Provincial Minister of Excise, Taxation & Narcotics Control for Khyber Pakhtunkhwa
- Incumbent
- Assumed office 31 October 2025
- Governor: Faisal Karim Kundi
- Chief Minister: Sohail Afridi

Advisor To Chief Minister Khyber Pakhtunkhwa for Sports & Youth Affairs
- In office 7 March 2024 – 13 October 2025
- Chief Minister: Ali Amin Gandapur

Member of the Provincial Assembly of Khyber Pakhtunkhwa
- Incumbent
- Assumed office 29 February 2024
- Constituency: PK-26 Buner-II
- In office 13 August 2018 – 18 January 2023
- Constituency: PK-21 (Buner-II)

Personal details
- Party: PTI (2018-present)
- Occupation: Politician

= Syed Fakhr e Jehan =

Pakistani politician

Syed Fakhr e Jehan is a Pakistani politician who had been a member of the Provincial Assembly of Khyber Pakhtunkhwa from August 2018 till January 2023. He was the second youngest member of the Assembly at the time.
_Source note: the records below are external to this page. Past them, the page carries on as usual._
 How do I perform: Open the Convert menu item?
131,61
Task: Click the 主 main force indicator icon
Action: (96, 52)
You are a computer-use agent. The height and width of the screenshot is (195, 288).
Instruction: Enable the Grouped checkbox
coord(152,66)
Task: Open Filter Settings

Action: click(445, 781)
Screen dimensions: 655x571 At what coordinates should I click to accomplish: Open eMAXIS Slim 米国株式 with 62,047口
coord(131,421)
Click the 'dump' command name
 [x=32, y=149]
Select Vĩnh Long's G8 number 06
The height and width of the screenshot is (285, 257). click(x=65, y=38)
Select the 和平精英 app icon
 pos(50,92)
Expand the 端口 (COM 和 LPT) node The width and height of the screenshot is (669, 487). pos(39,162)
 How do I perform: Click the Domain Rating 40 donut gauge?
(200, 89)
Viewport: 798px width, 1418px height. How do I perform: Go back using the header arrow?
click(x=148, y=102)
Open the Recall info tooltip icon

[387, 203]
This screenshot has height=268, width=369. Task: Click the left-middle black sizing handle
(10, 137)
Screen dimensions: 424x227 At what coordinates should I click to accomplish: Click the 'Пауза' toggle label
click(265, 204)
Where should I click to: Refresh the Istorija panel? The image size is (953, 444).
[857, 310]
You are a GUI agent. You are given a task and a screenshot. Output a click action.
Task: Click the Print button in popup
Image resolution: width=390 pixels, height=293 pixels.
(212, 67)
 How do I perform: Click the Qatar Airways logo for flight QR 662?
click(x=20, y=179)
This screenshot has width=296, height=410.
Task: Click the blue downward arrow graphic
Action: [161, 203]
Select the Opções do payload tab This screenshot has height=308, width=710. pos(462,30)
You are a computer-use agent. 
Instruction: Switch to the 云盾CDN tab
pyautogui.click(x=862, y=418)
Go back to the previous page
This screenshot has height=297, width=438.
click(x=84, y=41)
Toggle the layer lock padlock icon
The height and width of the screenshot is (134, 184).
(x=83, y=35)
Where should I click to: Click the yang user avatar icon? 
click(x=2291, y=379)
Beside being a legislator, he is also the advisor to chief minister Khyber Pakhtunkhwa on Sports and Youth Affairs.

==Political career==
He was elected to the Provincial Assembly of Khyber Pakhtunkhwa as a candidate of Pakistan Tehreek-e-Insaf from Constituency PK-21 (Buner-II) in the 2018 Pakistani general election.